Derivation and validation of a cut-off value for the TAPSE/PASP ratio for predicting long-term all-cause mortality in heart failure with preserved ejection fraction
S R Pitigoi, C Delcea, S A Tararescu, C V Buga, D Gheorghe, A M Muste, D Ionescu, R E Martin-Graur, I A Pirvu, C A Buzea, G A Dan, E BadilaAbstract
Introduction
Right ventricular (RV) – pulmonary artery (PA) uncoupling represents the critical moment when the RV systolic force is surpassed by the RV afterload, an essential point in the trajectory of heart failure (HF) patients, of utmost importance for the progression of congestion and decompensation of these patients, linked to vital prognosis. A surrogate non-invasive method of quantifying the RV-PA coupling is the tricuspid annular plane systolic excursion (TAPSE) to pulmonary artery estimated systolic pressure (PASP) ratio, evaluated by echocardiography, a parameter linked to mortality in patients with HF with reduced ejection fraction (EF).
Scarce data is available regarding the prognostic role of the TAPSE/PASP ratio in patients with HF with preserved EF (HFpEF).
Purpose
Our aim was to derive and validate a cut-off level for the TAPSE/PASP ratio for all-cause long-term mortality of HFpEF patients after hospitalization.
Methods
We conducted a retrospective cohort study including two samples of HFpEF patients admitted to our cardiology department between January-December 2019 for the derivation cohort and between April-October 2022 for the validation cohort.
We excluded patients with acute coronary syndrome, pulmonary embolism, repeated admissions, in-hospital death, and absence of necessary echocardiographic data from the initial hospitalization.
All-cause mortality for the derivation cohort was assessed after a mean follow-up duration of 4 years and for the validation cohort, after a mean follow-up of 3.4 years.

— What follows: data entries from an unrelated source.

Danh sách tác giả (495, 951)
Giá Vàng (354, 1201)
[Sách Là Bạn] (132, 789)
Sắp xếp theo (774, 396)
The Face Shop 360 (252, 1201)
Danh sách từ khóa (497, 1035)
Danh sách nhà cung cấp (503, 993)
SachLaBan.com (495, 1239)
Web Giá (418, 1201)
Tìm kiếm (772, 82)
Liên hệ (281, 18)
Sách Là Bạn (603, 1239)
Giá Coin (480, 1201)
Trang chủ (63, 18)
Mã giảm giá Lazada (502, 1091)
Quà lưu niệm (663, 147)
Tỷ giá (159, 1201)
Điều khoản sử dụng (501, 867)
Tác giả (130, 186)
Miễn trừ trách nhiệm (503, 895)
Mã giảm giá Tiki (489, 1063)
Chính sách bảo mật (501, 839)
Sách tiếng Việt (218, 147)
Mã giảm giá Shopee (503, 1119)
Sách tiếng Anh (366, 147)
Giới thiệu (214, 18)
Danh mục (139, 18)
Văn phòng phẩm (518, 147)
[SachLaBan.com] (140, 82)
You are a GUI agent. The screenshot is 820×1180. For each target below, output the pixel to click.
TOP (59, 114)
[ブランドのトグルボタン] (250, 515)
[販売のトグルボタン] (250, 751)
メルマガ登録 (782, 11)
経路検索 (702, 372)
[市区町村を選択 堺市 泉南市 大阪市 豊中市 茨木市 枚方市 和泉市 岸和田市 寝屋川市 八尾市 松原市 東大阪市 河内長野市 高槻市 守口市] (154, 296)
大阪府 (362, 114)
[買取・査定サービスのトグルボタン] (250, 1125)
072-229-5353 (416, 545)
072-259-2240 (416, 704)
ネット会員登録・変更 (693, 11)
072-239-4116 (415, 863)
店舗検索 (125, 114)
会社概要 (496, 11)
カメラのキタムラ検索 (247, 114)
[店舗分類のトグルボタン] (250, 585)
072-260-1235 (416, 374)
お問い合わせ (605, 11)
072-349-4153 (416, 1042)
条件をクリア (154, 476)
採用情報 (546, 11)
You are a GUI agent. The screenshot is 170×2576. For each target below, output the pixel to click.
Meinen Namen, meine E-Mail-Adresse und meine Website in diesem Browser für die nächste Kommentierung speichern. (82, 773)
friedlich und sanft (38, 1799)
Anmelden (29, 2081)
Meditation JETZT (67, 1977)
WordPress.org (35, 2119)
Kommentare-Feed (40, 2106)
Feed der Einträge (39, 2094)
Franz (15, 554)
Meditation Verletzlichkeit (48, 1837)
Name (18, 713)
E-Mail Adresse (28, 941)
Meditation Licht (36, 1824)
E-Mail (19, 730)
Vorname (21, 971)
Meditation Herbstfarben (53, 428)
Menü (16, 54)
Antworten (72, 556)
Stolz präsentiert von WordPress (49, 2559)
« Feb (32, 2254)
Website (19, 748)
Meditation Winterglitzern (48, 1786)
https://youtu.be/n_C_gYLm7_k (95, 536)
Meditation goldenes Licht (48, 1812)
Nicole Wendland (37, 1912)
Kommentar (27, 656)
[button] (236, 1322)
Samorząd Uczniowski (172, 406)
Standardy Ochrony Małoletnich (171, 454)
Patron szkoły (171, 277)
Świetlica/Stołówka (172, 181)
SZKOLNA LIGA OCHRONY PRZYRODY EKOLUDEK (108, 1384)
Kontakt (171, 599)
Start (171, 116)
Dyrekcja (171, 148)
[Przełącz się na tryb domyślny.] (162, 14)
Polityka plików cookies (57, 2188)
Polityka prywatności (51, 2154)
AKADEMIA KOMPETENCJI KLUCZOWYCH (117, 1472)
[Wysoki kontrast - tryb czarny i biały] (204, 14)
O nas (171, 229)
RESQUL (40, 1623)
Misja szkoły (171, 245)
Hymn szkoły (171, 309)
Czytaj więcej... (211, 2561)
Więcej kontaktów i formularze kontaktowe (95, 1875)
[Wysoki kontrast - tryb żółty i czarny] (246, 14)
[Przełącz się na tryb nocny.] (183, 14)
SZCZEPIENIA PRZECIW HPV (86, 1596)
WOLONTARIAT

Receiver operating characteristic (ROC) analysis was used to determine the TAPSE/PASP cut-off value based on the Youden index associated criterion, and the optimal sensitivity (Se), and specificity (Sp).
Results
The derivation cohort included 121 patients, 38.22% male, mean age of 72.21±9.68 years, mean TAPSE/PASP ratio of 0.65±0.32 mm/mmHg. Long-term all-cause mortality was 29.26%. In ROC analysis TAPSE/PASP was associated with all-cause mortality with an AUC 0.76, 95% CI 0.68–0.83, cut-off ≤0.46 mm/mmHg, Se 69.44%, Sp 80.23%, p<0.001. Patients with TAPSE/PASP ≤0.46 mm/mmHg had an OR 8.75 (95%CI 3.63 – 21.11, p< 0.001) for all-cause long-term mortality. In multivariable analysis, TAPSE/PASP≤0.46 mm/mmHg was an independent predictor of the outcome (HR 5.59, 95% CI 2.02–15.45, p<0.001).
The validation cohort included 86 patients, 46.51% male, mean age of 70.71 ± 12.88 years, mean TAPSE/PASP of 0.70 ± 0.30 mm/mmHg. Long-term all-cause mortality was 14.63%. TAPSE/PASP had a strong predictive power for all-cause mortality with an AUC 0.82, 95%CI 0.72 – 0.89, p<0.001. Patients with TAPSE/PASP≤0.46 had an OR of 15.01 (95%CI 3.67 – 61.36, p<0.001) for all-cause mortality.
Conclusion
TAPSE/PASP is an independent predictor of all-cause long-term mortality of HFpEF patients after hospitalization for decompensation. We suggest the validated cut-off of TAPSE/PASP ≤0.46 for stratifying the vital prognosis of these patients.